In a society where a growth mindset is celebrated and not reaching your full potential can lead to depression, perfectionism is just as much a flaw as it is a flex. No one can deny the positive implications this personality trait has for performance or productivity in the workplace and in other domains as well. Let’s take a closer look at the dark side of striving for perfection:

1. Perfectionist expectations might be unrealistic expectations and can lead to cognitive distortions, such as black-and-white thinking, or nothing mentality, discounting the positive, and “should” statements. These cognitive distortions contribute to shaping our brains to pay attention to the “lack” or the glass half empty, which fuels anxiety, depression, and hopelessness.

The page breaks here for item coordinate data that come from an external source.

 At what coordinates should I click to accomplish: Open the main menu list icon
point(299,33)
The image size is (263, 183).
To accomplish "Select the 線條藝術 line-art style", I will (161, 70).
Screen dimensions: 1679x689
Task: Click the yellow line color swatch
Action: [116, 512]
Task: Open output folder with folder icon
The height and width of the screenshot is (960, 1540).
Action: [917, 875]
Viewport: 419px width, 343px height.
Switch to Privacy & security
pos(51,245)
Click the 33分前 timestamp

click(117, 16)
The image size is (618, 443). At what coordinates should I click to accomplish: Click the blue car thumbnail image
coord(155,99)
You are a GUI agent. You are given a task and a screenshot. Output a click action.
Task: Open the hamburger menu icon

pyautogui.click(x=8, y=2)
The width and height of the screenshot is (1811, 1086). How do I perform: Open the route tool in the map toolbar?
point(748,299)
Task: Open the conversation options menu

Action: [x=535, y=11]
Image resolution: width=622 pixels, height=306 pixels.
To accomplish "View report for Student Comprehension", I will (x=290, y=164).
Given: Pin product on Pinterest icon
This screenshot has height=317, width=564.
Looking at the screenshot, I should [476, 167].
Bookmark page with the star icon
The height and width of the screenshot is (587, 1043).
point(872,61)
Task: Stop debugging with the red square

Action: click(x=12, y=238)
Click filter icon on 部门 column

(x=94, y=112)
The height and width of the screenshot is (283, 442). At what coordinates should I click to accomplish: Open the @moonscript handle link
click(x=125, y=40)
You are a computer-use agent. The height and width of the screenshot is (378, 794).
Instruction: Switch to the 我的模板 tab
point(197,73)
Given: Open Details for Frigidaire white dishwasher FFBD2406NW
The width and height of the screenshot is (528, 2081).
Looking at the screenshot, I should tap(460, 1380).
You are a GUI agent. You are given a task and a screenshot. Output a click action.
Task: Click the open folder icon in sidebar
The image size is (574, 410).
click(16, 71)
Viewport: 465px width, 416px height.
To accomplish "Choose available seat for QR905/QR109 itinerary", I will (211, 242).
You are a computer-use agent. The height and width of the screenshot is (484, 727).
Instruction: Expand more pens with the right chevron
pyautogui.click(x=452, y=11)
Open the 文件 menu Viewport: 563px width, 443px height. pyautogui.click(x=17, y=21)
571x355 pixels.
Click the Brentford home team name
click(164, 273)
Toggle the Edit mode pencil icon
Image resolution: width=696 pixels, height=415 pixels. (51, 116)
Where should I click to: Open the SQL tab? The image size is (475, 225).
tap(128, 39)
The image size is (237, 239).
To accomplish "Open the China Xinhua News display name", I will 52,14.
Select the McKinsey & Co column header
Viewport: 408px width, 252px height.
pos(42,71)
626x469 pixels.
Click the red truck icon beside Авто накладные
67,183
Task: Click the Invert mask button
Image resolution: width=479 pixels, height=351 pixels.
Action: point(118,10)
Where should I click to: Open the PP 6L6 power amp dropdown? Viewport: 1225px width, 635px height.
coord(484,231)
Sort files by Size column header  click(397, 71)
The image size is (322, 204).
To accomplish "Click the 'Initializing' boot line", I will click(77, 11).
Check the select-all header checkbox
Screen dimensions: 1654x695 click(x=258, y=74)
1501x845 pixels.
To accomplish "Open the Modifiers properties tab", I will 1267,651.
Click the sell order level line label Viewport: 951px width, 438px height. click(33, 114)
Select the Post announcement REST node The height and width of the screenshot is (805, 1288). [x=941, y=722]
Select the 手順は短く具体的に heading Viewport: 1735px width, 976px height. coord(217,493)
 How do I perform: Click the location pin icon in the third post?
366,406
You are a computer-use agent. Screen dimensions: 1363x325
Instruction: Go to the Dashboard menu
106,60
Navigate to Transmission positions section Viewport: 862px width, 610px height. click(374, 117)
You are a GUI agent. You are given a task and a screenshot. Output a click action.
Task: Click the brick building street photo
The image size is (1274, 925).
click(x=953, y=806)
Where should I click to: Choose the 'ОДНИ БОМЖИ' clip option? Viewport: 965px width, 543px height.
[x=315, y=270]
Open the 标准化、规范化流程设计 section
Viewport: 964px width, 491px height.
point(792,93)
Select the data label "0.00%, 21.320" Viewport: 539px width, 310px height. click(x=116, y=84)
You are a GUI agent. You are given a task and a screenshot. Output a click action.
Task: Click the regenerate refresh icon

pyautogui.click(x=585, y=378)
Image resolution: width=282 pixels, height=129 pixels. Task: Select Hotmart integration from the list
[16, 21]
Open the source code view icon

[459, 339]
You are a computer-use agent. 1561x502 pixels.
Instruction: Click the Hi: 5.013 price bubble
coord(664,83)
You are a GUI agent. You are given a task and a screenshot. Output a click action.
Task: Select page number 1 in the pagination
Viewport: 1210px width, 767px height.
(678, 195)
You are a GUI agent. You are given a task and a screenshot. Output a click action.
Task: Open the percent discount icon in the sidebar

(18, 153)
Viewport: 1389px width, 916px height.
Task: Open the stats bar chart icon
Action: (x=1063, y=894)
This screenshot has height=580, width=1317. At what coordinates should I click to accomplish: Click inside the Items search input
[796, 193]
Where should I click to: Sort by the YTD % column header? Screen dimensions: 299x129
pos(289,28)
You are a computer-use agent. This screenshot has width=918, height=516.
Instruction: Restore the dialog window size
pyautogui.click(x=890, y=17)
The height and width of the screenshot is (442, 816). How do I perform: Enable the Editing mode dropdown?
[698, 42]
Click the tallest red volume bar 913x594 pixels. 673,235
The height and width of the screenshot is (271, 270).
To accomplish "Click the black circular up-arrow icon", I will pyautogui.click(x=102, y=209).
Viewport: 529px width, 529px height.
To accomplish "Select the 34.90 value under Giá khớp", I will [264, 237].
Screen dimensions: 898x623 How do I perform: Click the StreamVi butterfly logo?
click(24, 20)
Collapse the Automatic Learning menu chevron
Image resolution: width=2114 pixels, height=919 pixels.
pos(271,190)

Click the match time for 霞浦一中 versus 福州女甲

2. Nobody tells you that when you hold high standards for yourself, it is incredibly difficult not to start imposing these standards on others around you. This personality trait does not come with an off switch you can activate when you are with others. You may find yourself becoming critical or focusing on the flaws of those closest to you.

3. When your standards are not met, you might feel crushing feelings of inadequacy and disappointment. Or worse, you might find yourself more and more preoccupied with negative thoughts about yourself on repeat. You may find yourself demoralized, helpless, paralyzed, and difficult to continue trying.

It’s important to delineate the threshold of aspirational goal setting vs. harmful perfectionism. If you are setting standards for yourself at the cost of your mental or physical health, you may want to reevaluate your goals. If you are unable to adjust your goals and notice they have become increasingly rigid, it may be helpful to talk to your mental health provider. If you see repetitive thoughts around hopelessness and feelings of disgust towards yourself, it may be time to acknowledge that your ideals of perfectionism are harming you and are no longer serving you. With your mental health provider, you can ask for cognitive strategies to increase flexibility around your beliefs, ways to seek support and relaxation specific to your needs, and increasing awareness around safeguards or boundaries to alert you that you are leaning into a distorted self-image.